La troisième partie (p. 185-198) aborde de manière plus spécifique les aspects techniques des productions céramiques de Bouto à travers l’étude réalisée par Anne Schmitt. Y sont traitées les questions des fours, des modes de cuisson (p.185-190) et des pâtes (p. 190) pour les trois productions attestées à ce jour sur le site de Bouto : les céramiques communes rouges, les céramiques noires imitant les productions attiques à vernis noir, et enfin les céramiques fines à engobe rouge orangé, dont la cuisson dans des fours à tubulures s’inspire d’un procédé utilisé pour les productions occidentales. À cette étude très détaillée vient s’ajouter celle de Pascale Ballet, portant sur le matériel associé aux fours et, d’une manière plus générale aux ateliers, tels que les tubulures, séparateurs, conduits de ventilation et disques en terre cuite (p. 191-198).

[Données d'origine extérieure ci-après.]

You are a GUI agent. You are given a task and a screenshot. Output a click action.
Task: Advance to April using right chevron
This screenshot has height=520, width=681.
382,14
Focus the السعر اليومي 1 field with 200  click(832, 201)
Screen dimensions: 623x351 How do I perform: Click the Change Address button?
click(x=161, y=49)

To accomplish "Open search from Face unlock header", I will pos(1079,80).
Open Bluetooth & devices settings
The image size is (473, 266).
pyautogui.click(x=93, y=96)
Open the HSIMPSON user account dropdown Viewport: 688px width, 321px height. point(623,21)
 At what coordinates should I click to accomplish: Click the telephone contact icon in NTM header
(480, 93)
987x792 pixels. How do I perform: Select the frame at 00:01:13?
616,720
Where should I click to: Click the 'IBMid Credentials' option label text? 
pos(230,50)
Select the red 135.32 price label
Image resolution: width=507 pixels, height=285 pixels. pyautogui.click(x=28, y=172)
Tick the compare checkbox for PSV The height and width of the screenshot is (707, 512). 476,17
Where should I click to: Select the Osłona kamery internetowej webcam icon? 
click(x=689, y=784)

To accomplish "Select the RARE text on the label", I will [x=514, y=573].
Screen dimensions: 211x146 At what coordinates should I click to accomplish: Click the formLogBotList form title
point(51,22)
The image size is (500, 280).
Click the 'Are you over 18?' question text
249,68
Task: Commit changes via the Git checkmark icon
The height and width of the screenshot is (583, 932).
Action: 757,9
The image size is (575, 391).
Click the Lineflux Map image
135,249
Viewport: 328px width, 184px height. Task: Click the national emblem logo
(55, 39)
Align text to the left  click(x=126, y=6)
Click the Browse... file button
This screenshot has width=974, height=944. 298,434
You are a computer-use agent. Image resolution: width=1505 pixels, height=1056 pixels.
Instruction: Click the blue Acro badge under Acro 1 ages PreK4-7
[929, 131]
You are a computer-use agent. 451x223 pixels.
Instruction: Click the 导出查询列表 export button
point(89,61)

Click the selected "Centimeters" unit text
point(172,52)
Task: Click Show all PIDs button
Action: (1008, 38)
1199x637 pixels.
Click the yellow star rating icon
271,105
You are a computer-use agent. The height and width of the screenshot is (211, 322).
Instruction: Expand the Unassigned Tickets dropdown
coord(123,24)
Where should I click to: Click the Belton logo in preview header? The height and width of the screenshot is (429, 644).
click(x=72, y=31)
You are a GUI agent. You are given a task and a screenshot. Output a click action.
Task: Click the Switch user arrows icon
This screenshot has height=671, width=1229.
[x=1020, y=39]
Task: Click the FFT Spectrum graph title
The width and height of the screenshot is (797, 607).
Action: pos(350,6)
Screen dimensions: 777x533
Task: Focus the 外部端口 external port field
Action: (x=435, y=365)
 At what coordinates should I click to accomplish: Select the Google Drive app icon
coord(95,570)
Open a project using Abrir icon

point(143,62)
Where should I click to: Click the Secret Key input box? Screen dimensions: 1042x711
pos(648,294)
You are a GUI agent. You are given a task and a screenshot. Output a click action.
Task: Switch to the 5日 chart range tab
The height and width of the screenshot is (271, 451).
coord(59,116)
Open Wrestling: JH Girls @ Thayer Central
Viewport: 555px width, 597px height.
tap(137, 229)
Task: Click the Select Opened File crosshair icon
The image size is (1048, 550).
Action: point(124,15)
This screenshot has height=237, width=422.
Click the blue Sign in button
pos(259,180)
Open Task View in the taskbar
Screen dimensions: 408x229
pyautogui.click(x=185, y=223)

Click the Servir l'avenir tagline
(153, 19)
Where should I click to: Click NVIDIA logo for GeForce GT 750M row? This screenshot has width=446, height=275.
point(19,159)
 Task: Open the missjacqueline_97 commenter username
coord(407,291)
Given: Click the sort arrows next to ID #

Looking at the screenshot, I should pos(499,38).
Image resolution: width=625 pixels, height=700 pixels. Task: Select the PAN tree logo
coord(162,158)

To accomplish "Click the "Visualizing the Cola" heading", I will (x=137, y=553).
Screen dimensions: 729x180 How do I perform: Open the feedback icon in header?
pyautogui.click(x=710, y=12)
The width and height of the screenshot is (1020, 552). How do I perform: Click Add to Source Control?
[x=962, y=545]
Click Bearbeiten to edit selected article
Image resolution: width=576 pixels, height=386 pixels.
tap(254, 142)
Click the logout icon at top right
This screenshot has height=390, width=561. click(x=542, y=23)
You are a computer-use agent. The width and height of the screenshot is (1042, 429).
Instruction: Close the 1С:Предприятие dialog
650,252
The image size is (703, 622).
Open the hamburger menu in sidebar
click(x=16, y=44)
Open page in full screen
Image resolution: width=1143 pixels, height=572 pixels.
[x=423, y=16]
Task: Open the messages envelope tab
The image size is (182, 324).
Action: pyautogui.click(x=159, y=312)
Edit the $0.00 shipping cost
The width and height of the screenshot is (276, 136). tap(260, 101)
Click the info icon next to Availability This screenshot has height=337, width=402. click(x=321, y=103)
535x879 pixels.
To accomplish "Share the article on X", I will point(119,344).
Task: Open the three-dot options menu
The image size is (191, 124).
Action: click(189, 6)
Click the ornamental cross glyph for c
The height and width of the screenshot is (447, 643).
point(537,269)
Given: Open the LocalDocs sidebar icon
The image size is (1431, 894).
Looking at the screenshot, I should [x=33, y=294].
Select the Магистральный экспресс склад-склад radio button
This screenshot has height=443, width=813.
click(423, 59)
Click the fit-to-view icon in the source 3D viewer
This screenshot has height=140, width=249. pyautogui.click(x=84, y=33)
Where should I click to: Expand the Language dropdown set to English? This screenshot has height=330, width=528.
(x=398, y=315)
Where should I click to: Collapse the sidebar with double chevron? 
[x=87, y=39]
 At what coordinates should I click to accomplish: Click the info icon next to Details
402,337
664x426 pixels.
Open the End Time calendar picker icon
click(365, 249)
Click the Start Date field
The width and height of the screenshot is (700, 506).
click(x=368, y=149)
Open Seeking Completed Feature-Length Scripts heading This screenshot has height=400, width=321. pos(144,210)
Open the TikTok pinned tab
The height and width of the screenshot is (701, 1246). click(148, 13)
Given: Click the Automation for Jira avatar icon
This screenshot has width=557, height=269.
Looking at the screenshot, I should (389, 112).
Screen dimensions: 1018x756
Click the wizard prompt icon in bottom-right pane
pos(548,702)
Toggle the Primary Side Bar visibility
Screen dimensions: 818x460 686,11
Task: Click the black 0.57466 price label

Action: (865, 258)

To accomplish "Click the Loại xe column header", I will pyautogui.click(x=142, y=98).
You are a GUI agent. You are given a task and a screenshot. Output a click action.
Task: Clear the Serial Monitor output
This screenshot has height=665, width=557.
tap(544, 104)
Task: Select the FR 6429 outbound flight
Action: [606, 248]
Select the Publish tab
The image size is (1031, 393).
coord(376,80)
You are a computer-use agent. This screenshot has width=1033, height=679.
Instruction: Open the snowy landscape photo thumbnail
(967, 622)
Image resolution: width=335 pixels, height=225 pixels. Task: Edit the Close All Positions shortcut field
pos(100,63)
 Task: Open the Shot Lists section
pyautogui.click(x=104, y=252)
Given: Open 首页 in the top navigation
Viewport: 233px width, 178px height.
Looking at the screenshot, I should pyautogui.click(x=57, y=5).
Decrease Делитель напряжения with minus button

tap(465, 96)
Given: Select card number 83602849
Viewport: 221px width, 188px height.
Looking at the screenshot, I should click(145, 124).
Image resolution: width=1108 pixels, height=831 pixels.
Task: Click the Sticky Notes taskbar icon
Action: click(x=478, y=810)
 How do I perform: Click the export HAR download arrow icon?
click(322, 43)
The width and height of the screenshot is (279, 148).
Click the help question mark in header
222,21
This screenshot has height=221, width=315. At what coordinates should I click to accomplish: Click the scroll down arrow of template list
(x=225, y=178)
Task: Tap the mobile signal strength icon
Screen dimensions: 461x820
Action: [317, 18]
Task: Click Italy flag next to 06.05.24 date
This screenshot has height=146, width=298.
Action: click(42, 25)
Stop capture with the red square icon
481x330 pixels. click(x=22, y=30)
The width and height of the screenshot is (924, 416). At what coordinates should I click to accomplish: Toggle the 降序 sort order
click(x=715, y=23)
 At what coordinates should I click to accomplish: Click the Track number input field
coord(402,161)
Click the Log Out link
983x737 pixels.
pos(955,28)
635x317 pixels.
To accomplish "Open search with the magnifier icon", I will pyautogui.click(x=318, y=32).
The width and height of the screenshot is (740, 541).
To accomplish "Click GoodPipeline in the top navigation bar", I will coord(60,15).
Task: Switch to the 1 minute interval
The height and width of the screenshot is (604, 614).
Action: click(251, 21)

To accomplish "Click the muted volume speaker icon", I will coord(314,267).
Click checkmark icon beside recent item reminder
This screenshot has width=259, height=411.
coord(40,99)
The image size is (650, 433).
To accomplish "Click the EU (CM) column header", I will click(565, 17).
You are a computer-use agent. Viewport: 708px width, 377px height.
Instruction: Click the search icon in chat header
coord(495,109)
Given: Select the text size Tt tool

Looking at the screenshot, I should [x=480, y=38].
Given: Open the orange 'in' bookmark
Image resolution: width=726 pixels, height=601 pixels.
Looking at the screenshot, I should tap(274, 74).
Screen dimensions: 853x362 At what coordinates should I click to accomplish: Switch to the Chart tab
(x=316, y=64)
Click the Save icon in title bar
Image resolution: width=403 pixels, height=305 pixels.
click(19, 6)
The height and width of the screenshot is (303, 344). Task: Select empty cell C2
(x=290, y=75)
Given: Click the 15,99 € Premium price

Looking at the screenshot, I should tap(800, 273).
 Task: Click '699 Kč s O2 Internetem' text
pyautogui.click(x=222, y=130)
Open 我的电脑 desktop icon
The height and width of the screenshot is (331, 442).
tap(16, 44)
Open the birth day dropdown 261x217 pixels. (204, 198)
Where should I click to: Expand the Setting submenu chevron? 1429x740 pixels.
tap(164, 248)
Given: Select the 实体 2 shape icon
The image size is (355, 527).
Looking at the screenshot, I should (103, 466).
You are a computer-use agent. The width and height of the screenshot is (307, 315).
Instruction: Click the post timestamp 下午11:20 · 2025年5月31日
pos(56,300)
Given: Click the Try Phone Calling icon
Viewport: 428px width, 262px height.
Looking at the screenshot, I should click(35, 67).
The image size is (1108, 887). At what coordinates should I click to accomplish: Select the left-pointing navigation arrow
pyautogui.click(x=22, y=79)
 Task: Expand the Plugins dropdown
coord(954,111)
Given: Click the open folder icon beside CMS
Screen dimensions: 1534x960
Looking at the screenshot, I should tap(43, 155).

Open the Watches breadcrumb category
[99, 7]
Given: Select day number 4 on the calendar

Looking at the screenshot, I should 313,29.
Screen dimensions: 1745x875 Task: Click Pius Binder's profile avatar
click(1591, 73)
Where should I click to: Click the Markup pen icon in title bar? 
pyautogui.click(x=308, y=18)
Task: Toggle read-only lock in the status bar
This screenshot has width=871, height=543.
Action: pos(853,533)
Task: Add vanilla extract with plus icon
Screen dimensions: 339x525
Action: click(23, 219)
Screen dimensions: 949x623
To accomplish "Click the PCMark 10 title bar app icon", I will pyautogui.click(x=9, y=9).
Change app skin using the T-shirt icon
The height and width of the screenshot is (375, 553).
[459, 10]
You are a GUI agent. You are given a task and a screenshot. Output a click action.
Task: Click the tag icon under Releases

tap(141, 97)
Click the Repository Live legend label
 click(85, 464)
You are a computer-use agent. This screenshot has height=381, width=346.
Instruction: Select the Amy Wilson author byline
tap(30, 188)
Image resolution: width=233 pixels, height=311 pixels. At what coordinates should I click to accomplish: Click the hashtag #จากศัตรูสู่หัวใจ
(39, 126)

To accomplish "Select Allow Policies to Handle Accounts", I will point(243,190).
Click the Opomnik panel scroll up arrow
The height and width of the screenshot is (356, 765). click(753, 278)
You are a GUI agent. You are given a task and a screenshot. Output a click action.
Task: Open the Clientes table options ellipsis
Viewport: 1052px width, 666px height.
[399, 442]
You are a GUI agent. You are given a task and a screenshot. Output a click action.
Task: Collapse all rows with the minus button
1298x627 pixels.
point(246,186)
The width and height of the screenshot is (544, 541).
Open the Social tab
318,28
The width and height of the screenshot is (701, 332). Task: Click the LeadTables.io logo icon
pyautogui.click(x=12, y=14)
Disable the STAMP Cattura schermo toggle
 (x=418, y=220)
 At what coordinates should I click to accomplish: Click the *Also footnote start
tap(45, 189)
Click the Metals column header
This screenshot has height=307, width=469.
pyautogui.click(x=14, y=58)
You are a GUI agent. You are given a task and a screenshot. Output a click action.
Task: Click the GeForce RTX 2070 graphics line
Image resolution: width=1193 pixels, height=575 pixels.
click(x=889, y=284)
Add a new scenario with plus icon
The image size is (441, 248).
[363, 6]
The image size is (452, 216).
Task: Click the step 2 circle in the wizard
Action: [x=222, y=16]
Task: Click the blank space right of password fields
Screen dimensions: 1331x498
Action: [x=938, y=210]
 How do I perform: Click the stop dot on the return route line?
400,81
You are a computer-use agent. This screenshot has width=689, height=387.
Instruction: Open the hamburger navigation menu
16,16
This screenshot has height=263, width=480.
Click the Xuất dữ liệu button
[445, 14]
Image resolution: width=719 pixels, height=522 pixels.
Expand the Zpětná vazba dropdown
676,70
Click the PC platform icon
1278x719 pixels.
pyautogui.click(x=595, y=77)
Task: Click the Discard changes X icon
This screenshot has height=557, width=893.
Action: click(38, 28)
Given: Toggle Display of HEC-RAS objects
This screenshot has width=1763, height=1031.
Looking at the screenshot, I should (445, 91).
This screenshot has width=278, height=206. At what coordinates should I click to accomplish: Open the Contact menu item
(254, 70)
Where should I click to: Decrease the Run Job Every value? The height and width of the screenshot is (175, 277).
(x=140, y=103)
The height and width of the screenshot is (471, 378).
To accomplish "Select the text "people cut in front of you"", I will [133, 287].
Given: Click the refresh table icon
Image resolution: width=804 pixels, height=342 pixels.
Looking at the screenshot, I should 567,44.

Enfin, une quatrième et dernière partie (p. 199-285) regroupe plusieurs études de mobilier sous la plume de différents spécialistes. Le matériel archéologique mis au jour lors des fouilles de la mission y est présenté par grande catégorie : les amphores égyptiennes (Delphine Dixneuf, p. 199-230), les amphores importées (Ahmet Kaan Şenol, p. 230-246) et les timbres amphoriques (Gonca CandardeŞ-Şenol, p. 246-250), les faïences et le verre (Marie-Dominique Nenna, p. 250-271), les objets en pierre, terre cuite, matière dure animale ou encore en métal (Pascale Ballet, p. 271-285).
La conclusion (p. 287-290) dresse la synthèse de l’avancement des recherches de la mission française sur le site de Bouto en insistant particulièrement sur les spécificités des trois types de productions céramiques attestés sur le site et la place que devait tenir celui-ci dans les réseaux économiques et commerciaux d’époque impériale. Elle ouvre également sur de nouvelles perspectives de recherche.
Cet ouvrage constitue l’aboutissement de plusieurs années de recherches archéologiques et d’études spécialisées sur le site de Bouto/Tell el Faracîn. Fruit du travail d’une équipe pluridisciplinaire réunie par Pascale Ballet, ce premier volume est, comme son titre l’indique, particulièrement centré sur l’étude des ateliers de potiers. Il apporte des données nouvelles nécessaires à la compréhension de l’artisanat céramique d’époque impériale dans une région au sein de laquelle peu d’ateliers ont été reconnus à ce jour.
La Mission Française de Bouto poursuit, depuis 2007, ses recherches sur les ateliers de potiers et leur insertion dans le tissu urbain de la ville gréco-romaine, tout en s’efforçant d’élargir son champ de recherche à d’autres périodes ou secteurs de l’occupation du site. On ne peut donc que souhaiter la parution prochaine d’un second volume sur les récents travaux menés par l’équipe française.